Text and element locating records

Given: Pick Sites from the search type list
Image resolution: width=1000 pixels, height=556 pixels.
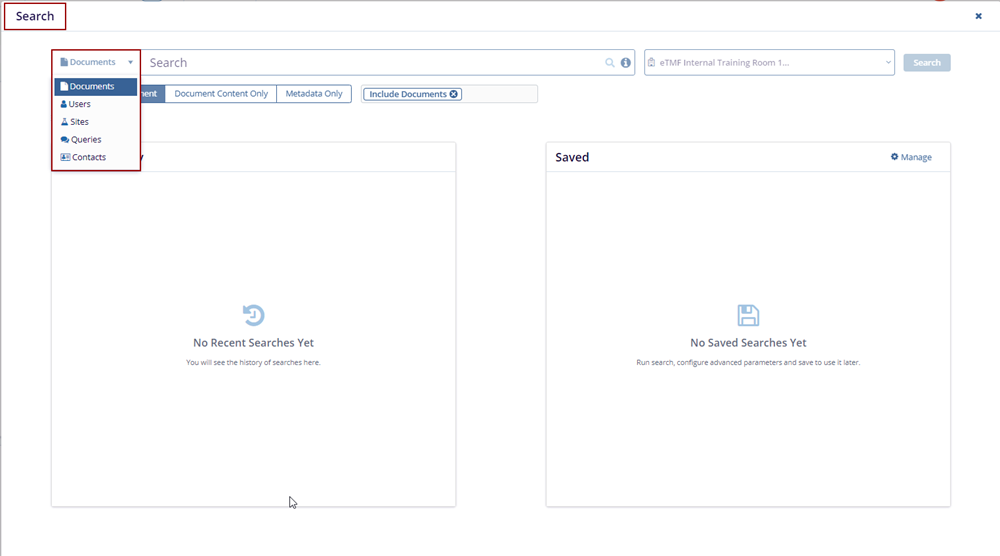Looking at the screenshot, I should [78, 122].
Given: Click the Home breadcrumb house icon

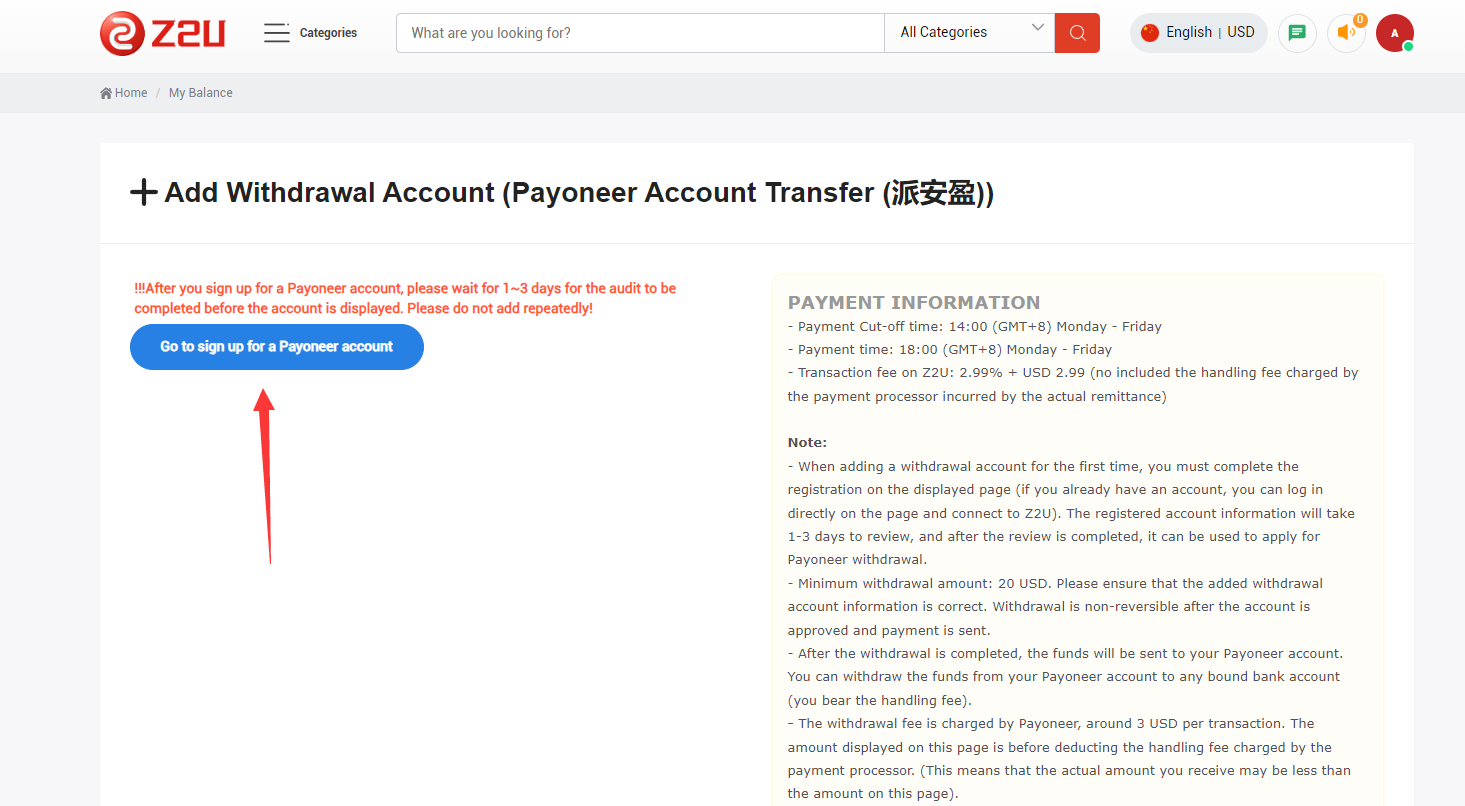Looking at the screenshot, I should 106,93.
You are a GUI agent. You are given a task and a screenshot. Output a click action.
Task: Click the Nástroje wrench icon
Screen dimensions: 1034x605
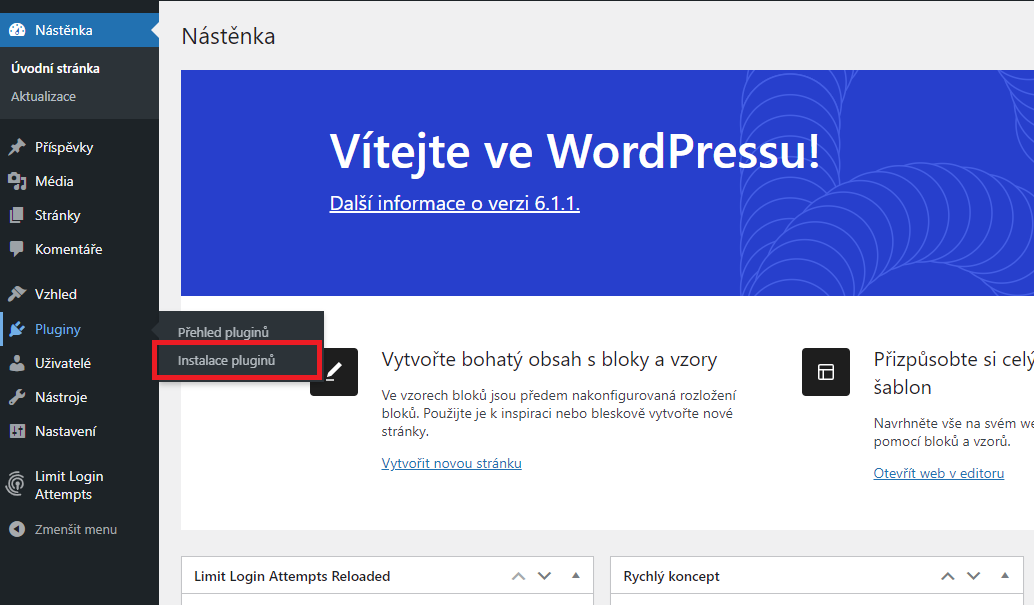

TASK TO COMPLETE
Put the lines of the material above into a JSON list of strings, one string per line, skipping blank lines and leaving the pictures out.

CORRECT RESPONSE
[
  "Given: Pick Sites from the search type list",
  "Image resolution: width=1000 pixels, height=556 pixels.",
  "Looking at the screenshot, I should [78, 122].",
  "Given: Click the Home breadcrumb house icon",
  "Looking at the screenshot, I should 106,93.",
  "You are a GUI agent. You are given a task and a screenshot. Output a click action.",
  "Task: Click the Nástroje wrench icon",
  "Screen dimensions: 1034x605"
]